Dayanna disse que pretende judicializar o caso com uma denúncia formal contra Michele Collins. Além disso, o advogado dela, Jan de Souza Havlik, protocolou junto ao mandato de Ivan Moraes um pedido de investigação contra a vereadora na Comissão de Ética e Decoro Parlamentar.

Nas redes sociais, Ivan Moraes afirmou que a fala de Michelle foi “terrível” e que, ao não reconhecer a identidade de gênero de Dayanna, ela cometeu transfobia. “É uma derrota, mas é uma derrota que precisa fazer com que a gente se perceba na tarefa de combater a transfobia em todos os espaços. Não podemos permitir que esse tipo de atitude prevaleça na Câmara do Recife, ou em qualquer outro lugar”, disse Moraes.

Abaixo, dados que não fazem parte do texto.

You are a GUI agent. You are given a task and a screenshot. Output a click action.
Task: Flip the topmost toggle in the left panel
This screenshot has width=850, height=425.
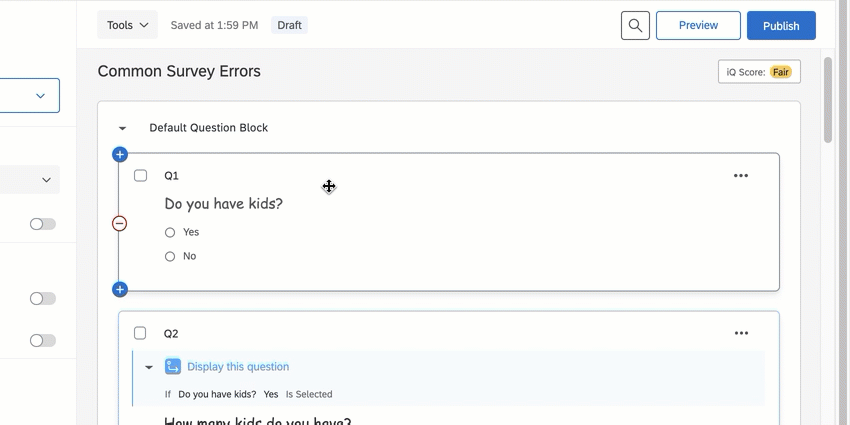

Resposta da Comissão de Ética

Em nota, a Comissão de Ética da Câmara Municipal do Recife afirmou que:

  • Até o início da noite desta quarta-feira (13), “não recebeu nenhuma representação sobre esse caso”;
  • “O vereador Hélio Guabiraba (PSB), enquanto presidente da comissão, só poderá se pronunciar caso seja provocado por uma das partes e tenha acesso ao conteúdo dessa possível representação”.

O que diz Michele Collins

Também por meio de nota, Michele Collins disse que:

  • “Gostaria de esclarecer que, em nenhum momento, ofendi, desrespeitei ou não valorizei o currículo da pessoa que estava no projeto. Apenas e tão somente, a minha discussão era regimental”;
  • “Desde que entrei na Câmara do Recife, a minha conduta é pautada pelo regimento. Todo vereador deve se pautar por ele”;
  • “A todo o momento, o que falei e sugeri foi que houvesse uma mudança no regimento. Inclusive, pedi que o projeto em questão fosse votado em outro momento e que a votação acontecesse após a correção do regimento. Se faz necessária uma atualização nesse artigo, já que a mudança acontece a todo instante”;
  • “Em nenhum momento coloquei questões de crença religiosa, de formação político-partidária, de oposição, de governo. Apenas eu estava me atendo a uma interpretação da legalidade estrita do regimento interno. A minha discussão foi meramente com relação à técnica legislativa daquela proposição”;
  • “O meu agir foi pelo excesso de preciosidade com o regimento da Casa. Até o momento, não fui notificada pela Comissão de Ética. Mas, no momento em que receber, estarei pronta para fazer todos os esclarecimentos necessários”;
  • “Em relação à acusação de intolerância religiosa, deixo claro que, após o Ministério Público de Pernambuco enviar o assunto para o Tribunal de Justiça de Pernambuco, foi constatado que não houve nenhum tipo de crime, ou seja, minha conduta está dentro da legalidade”.